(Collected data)
^^^^^^^^^^^^^^^^

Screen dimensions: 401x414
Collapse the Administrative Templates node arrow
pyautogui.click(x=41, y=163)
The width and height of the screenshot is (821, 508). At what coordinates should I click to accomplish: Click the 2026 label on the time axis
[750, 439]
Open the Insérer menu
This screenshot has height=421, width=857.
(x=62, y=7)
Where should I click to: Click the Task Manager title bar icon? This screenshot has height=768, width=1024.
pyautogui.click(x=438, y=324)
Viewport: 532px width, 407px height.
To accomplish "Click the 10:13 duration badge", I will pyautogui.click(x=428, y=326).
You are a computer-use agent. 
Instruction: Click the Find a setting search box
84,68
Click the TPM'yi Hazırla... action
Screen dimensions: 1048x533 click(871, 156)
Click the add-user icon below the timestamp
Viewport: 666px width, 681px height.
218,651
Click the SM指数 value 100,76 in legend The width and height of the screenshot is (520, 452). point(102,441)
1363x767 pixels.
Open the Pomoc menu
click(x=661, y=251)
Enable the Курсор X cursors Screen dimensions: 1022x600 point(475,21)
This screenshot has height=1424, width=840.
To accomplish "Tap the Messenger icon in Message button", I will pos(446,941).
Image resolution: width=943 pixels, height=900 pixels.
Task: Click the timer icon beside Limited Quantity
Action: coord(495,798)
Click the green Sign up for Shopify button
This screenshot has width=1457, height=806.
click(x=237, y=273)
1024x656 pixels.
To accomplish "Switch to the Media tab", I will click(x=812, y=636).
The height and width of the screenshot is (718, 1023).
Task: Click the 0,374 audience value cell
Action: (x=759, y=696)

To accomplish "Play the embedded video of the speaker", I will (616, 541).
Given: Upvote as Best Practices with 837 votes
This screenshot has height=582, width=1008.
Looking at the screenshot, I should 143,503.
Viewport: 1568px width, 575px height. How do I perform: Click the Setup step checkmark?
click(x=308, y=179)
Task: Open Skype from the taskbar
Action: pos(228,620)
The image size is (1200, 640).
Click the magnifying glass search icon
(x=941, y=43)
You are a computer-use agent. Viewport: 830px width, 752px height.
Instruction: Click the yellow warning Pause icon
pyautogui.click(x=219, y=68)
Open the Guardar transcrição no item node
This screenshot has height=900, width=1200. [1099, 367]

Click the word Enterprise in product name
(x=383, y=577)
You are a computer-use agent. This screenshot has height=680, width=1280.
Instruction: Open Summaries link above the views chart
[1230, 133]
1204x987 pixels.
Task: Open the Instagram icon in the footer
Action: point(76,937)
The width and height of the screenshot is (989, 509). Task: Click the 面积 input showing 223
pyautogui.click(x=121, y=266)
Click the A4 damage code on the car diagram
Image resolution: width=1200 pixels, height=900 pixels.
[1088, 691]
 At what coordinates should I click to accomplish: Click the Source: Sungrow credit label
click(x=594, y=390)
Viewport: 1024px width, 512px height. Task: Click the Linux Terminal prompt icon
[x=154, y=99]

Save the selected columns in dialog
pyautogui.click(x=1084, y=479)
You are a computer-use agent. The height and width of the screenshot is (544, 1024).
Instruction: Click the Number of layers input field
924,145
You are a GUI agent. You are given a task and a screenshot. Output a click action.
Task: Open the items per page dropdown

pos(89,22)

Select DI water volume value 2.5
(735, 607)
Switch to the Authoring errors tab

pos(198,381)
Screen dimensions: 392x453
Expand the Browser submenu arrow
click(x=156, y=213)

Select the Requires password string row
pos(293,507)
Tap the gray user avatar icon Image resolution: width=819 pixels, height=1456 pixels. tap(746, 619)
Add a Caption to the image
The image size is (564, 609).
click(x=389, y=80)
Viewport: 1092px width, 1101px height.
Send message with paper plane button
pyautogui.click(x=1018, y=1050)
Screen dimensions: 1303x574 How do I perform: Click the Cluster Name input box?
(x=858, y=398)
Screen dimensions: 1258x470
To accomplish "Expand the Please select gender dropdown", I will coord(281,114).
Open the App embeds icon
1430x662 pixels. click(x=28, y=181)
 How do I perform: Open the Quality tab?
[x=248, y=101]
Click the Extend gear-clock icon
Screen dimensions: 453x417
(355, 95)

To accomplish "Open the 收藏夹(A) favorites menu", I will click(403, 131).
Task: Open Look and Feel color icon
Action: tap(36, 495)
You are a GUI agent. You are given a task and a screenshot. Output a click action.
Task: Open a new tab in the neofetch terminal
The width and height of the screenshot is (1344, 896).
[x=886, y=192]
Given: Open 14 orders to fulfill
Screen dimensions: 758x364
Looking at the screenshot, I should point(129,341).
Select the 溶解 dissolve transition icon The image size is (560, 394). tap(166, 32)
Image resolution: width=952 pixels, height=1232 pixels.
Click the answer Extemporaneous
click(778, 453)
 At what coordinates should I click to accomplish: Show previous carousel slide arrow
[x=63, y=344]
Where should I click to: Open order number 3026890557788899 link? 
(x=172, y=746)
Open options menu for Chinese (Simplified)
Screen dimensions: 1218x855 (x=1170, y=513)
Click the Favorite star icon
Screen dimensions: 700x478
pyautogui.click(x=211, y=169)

^^^^^^^^^^^^^^^^

## [What this task involves]
When you write the entries out again, keep every word and mark exactly as it is.

## [Expected answer]
Screen dimensions: 401x414
Collapse the Administrative Templates node arrow
pyautogui.click(x=41, y=163)
The width and height of the screenshot is (821, 508). At what coordinates should I click to accomplish: Click the 2026 label on the time axis
[750, 439]
Open the Insérer menu
This screenshot has height=421, width=857.
(x=62, y=7)
Where should I click to: Click the Task Manager title bar icon? This screenshot has height=768, width=1024.
pyautogui.click(x=438, y=324)
Viewport: 532px width, 407px height.
To accomplish "Click the 10:13 duration badge", I will pyautogui.click(x=428, y=326).
You are a computer-use agent. 
Instruction: Click the Find a setting search box
84,68
Click the TPM'yi Hazırla... action
Screen dimensions: 1048x533 click(871, 156)
Click the add-user icon below the timestamp
Viewport: 666px width, 681px height.
218,651
Click the SM指数 value 100,76 in legend The width and height of the screenshot is (520, 452). point(102,441)
1363x767 pixels.
Open the Pomoc menu
click(x=661, y=251)
Enable the Курсор X cursors Screen dimensions: 1022x600 point(475,21)
This screenshot has height=1424, width=840.
To accomplish "Tap the Messenger icon in Message button", I will pos(446,941).
Image resolution: width=943 pixels, height=900 pixels.
Task: Click the timer icon beside Limited Quantity
Action: coord(495,798)
Click the green Sign up for Shopify button
This screenshot has width=1457, height=806.
click(x=237, y=273)
1024x656 pixels.
To accomplish "Switch to the Media tab", I will click(x=812, y=636).
The height and width of the screenshot is (718, 1023).
Task: Click the 0,374 audience value cell
Action: (x=759, y=696)

To accomplish "Play the embedded video of the speaker", I will (616, 541).
Given: Upvote as Best Practices with 837 votes
This screenshot has height=582, width=1008.
Looking at the screenshot, I should 143,503.
Viewport: 1568px width, 575px height. How do I perform: Click the Setup step checkmark?
click(x=308, y=179)
Task: Open Skype from the taskbar
Action: pos(228,620)
The image size is (1200, 640).
Click the magnifying glass search icon
(x=941, y=43)
You are a computer-use agent. Viewport: 830px width, 752px height.
Instruction: Click the yellow warning Pause icon
pyautogui.click(x=219, y=68)
Open the Guardar transcrição no item node
This screenshot has height=900, width=1200. [1099, 367]

Click the word Enterprise in product name
(x=383, y=577)
You are a computer-use agent. This screenshot has height=680, width=1280.
Instruction: Open Summaries link above the views chart
[1230, 133]
1204x987 pixels.
Task: Open the Instagram icon in the footer
Action: point(76,937)
The width and height of the screenshot is (989, 509). Task: Click the 面积 input showing 223
pyautogui.click(x=121, y=266)
Click the A4 damage code on the car diagram
Image resolution: width=1200 pixels, height=900 pixels.
[1088, 691]
 At what coordinates should I click to accomplish: Click the Source: Sungrow credit label
click(x=594, y=390)
Viewport: 1024px width, 512px height. Task: Click the Linux Terminal prompt icon
[x=154, y=99]

Save the selected columns in dialog
pyautogui.click(x=1084, y=479)
You are a computer-use agent. The height and width of the screenshot is (544, 1024).
Instruction: Click the Number of layers input field
924,145
You are a GUI agent. You are given a task and a screenshot. Output a click action.
Task: Open the items per page dropdown

pos(89,22)

Select DI water volume value 2.5
(735, 607)
Switch to the Authoring errors tab

pos(198,381)
Screen dimensions: 392x453
Expand the Browser submenu arrow
click(x=156, y=213)

Select the Requires password string row
pos(293,507)
Tap the gray user avatar icon Image resolution: width=819 pixels, height=1456 pixels. tap(746, 619)
Add a Caption to the image
The image size is (564, 609).
click(x=389, y=80)
Viewport: 1092px width, 1101px height.
Send message with paper plane button
pyautogui.click(x=1018, y=1050)
Screen dimensions: 1303x574 How do I perform: Click the Cluster Name input box?
(x=858, y=398)
Screen dimensions: 1258x470
To accomplish "Expand the Please select gender dropdown", I will coord(281,114).
Open the App embeds icon
1430x662 pixels. click(x=28, y=181)
 How do I perform: Open the Quality tab?
[x=248, y=101]
Click the Extend gear-clock icon
Screen dimensions: 453x417
(355, 95)

To accomplish "Open the 收藏夹(A) favorites menu", I will click(403, 131).
Task: Open Look and Feel color icon
Action: tap(36, 495)
You are a GUI agent. You are given a task and a screenshot. Output a click action.
Task: Open a new tab in the neofetch terminal
The width and height of the screenshot is (1344, 896).
[x=886, y=192]
Given: Open 14 orders to fulfill
Screen dimensions: 758x364
Looking at the screenshot, I should point(129,341).
Select the 溶解 dissolve transition icon The image size is (560, 394). tap(166, 32)
Image resolution: width=952 pixels, height=1232 pixels.
Click the answer Extemporaneous
click(778, 453)
 At what coordinates should I click to accomplish: Show previous carousel slide arrow
[x=63, y=344]
Where should I click to: Open order number 3026890557788899 link? 
(x=172, y=746)
Open options menu for Chinese (Simplified)
Screen dimensions: 1218x855 (x=1170, y=513)
Click the Favorite star icon
Screen dimensions: 700x478
pyautogui.click(x=211, y=169)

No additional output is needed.